▶ _Tasks to perform_:
1 - In the sheath-making passage, print the text from "The swaged wire" up to and including "by the mandrel.".
2 - According to the sheath-making passage, why is the binder wire applied under wrapping tension? Answer in one to three sentences.

>> BEGIN Source

From closing head 18, the wires are drawn slidably along stationary mandrel 20 through rotary swager 24 also of the type now in use. They emerge from the swager converted in form from their initial round cross section into a cross section which is approximately square but in fact is slightly arcuate and wedged-shaped. As a result of swaging pressure, the individual wires present opposite radially extending sides flattened against those of the adjacent wires and inside faces curved to the mandrel contour, with outside faces approximately of the same curvature but of somewhat larger radius. The flattened sides lying in substantially radial axial planes are left with slight rounding of the inside and outside corners.

The swaged wire cluster tightly enwrapping the mandrel as a multisegment tubular assembly next passes through a binder wire wrapper head 26 which applies a continuous enwrapment of round binder wire Y. The binder wire is applied under wrapping tension in the binder wire at a helical pitch distance which is small in relation to the helical pitch distance of the sheath wall elements and that is opposite to the direction of wall element twist. Typically, binder wire pitch distance will equal from one to two times the sheath diameter. In order to operate the wrapper 26, a drive unit (gear unit) 28 is employed which is also synchronized with the drive unit 1 6 as in past practice. Wrapping tension in the binder wire compresses the wall elements W against the mandrel as a means to insure accurate inside sheath diameter established by the mandrel.

>> END Source
>> BEGIN Stored rows

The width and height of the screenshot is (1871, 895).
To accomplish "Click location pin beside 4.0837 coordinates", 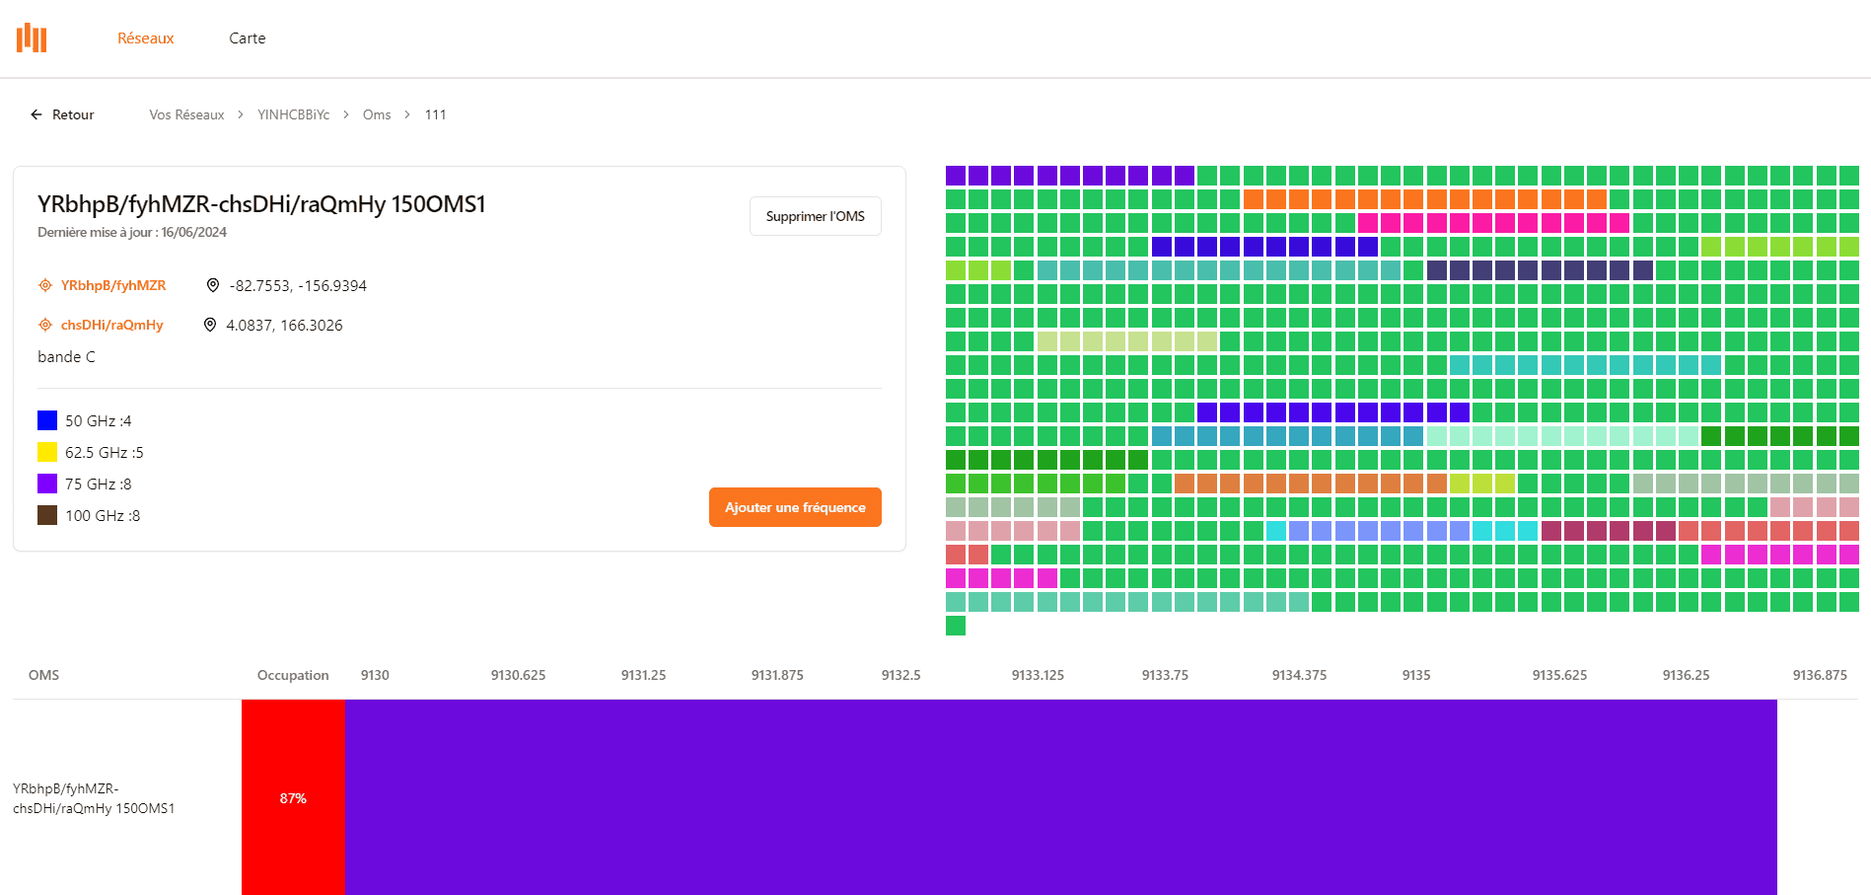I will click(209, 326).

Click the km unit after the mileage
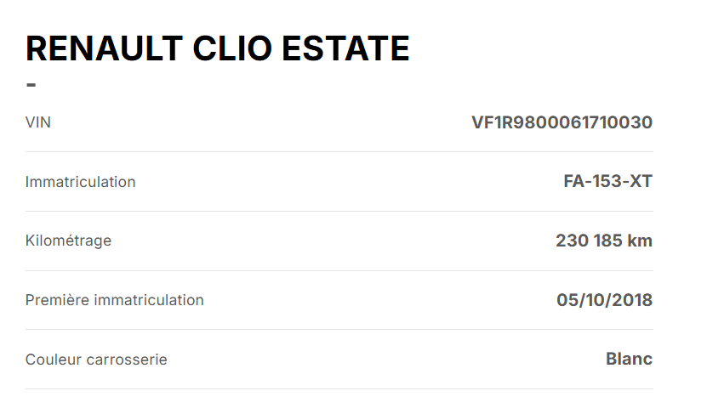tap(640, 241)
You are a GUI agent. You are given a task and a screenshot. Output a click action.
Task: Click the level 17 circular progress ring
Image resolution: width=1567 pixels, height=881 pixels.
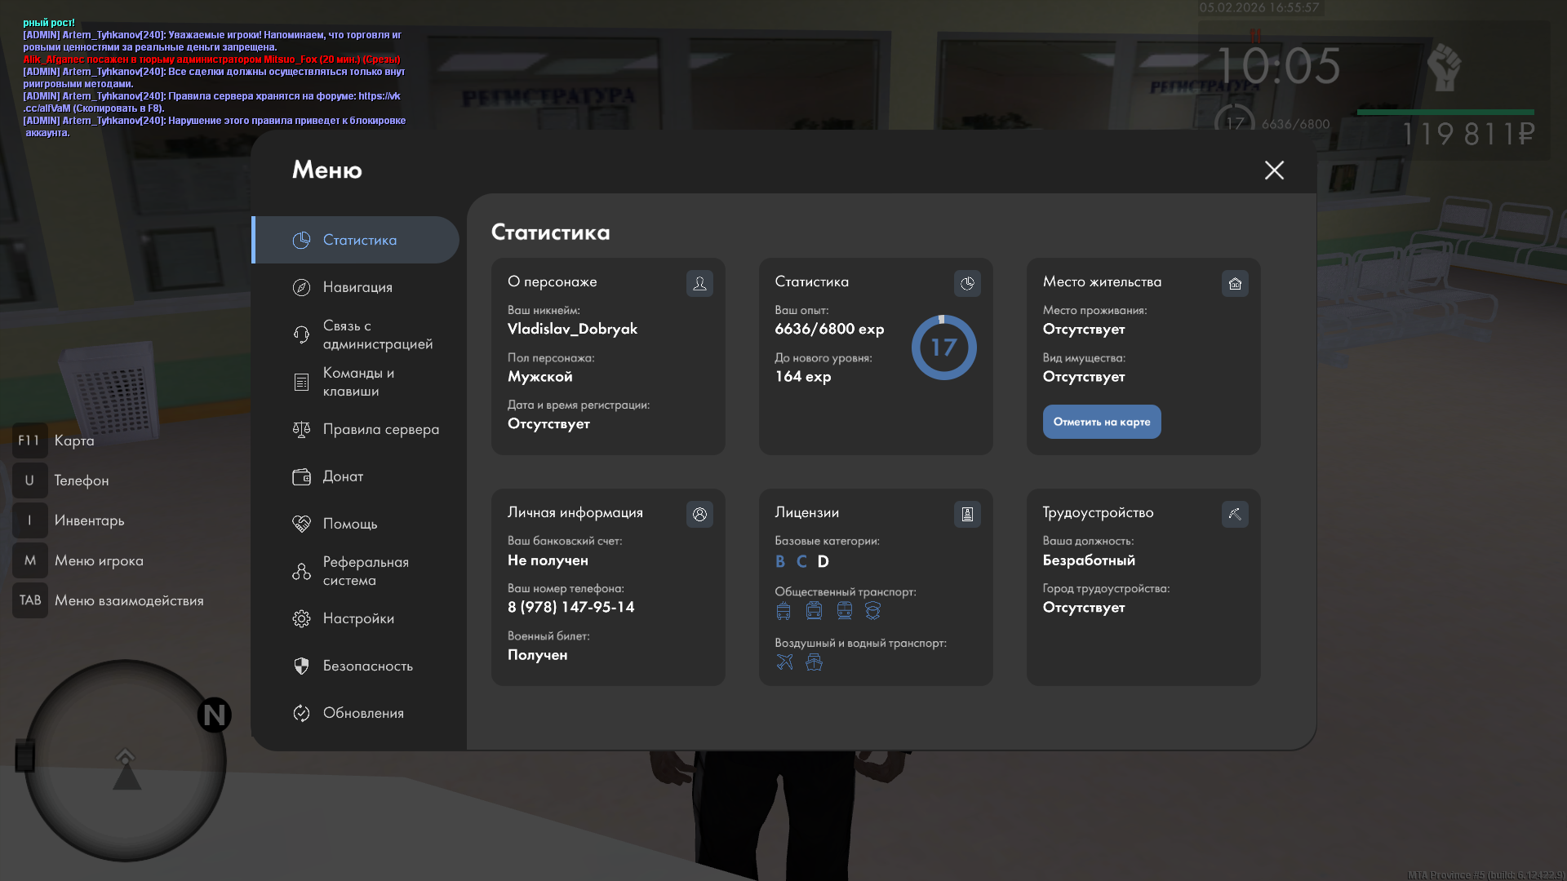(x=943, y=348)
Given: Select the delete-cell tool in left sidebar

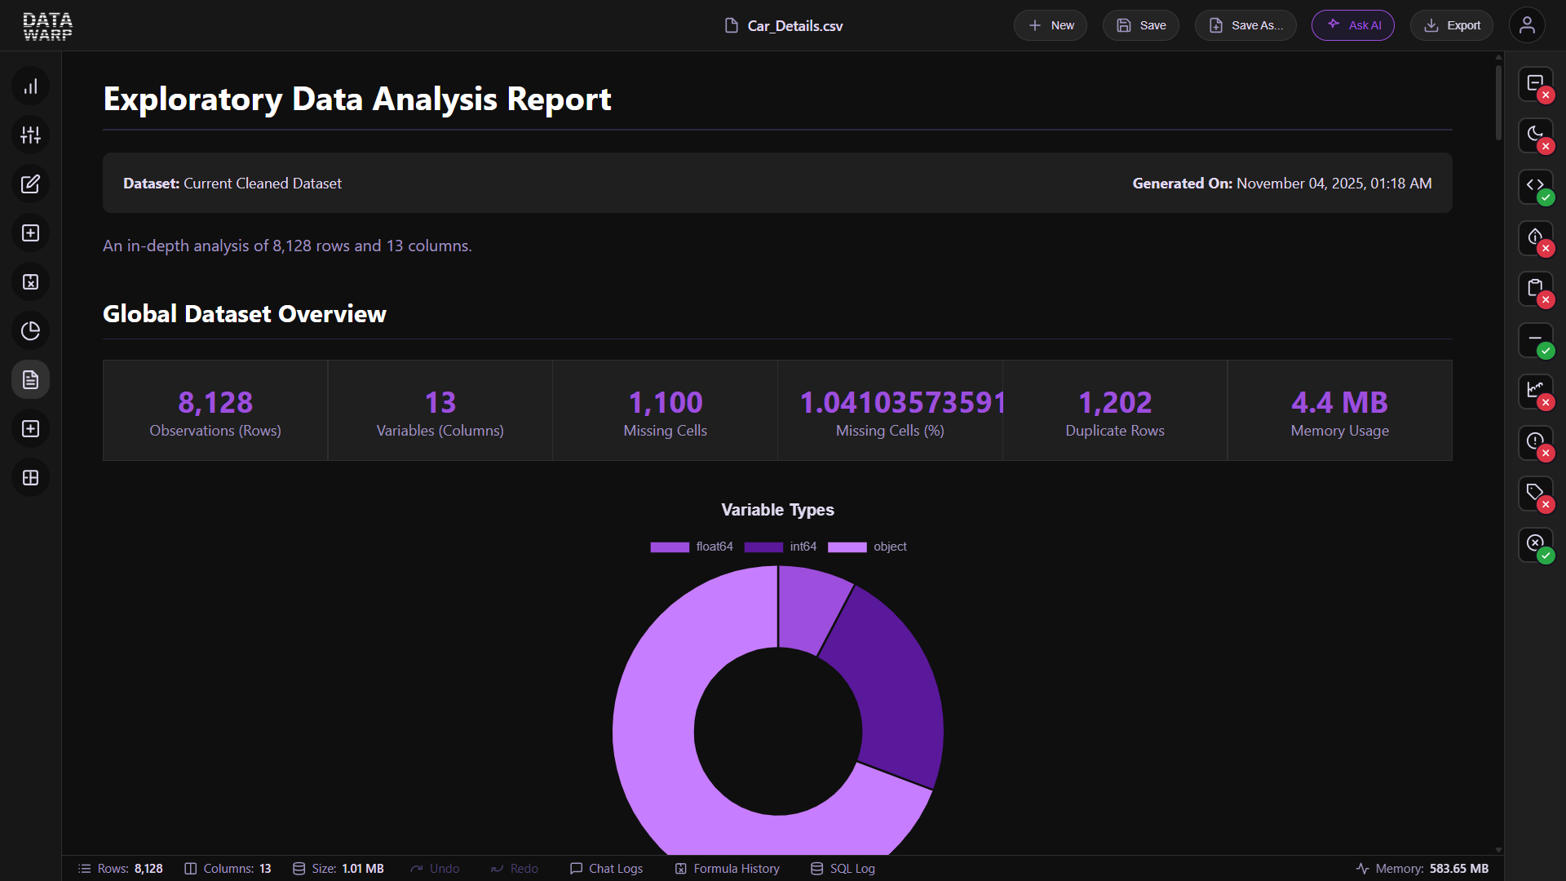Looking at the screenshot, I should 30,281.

>> END Stored rows

▶ _Responses_:
1 -
The swaged wire cluster tightly enwrapping the mandrel as a multisegment tubular assembly next passes through a binder wire wrapper head 26 which applies a continuous enwrapment of round binder wire Y. The binder wire is applied under wrapping tension in the binder wire at a helical pitch distance which is small in relation to the helical pitch distance of the sheath wall elements and that is opposite to the direction of wall element twist. Typically, binder wire pitch distance will equal from one to two times the sheath diameter. In order to operate the wrapper 26, a drive unit (gear unit) 28 is employed which is also synchronized with the drive unit 1 6 as in past practice. Wrapping tension in the binder wire compresses the wall elements W against the mandrel as a means to insure accurate inside sheath diameter established by the mandrel.

2 - The tension in the binder wire compresses the wall elements W against the mandrel. This ensures that the inside diameter of the sheath is accurately established by the mandrel.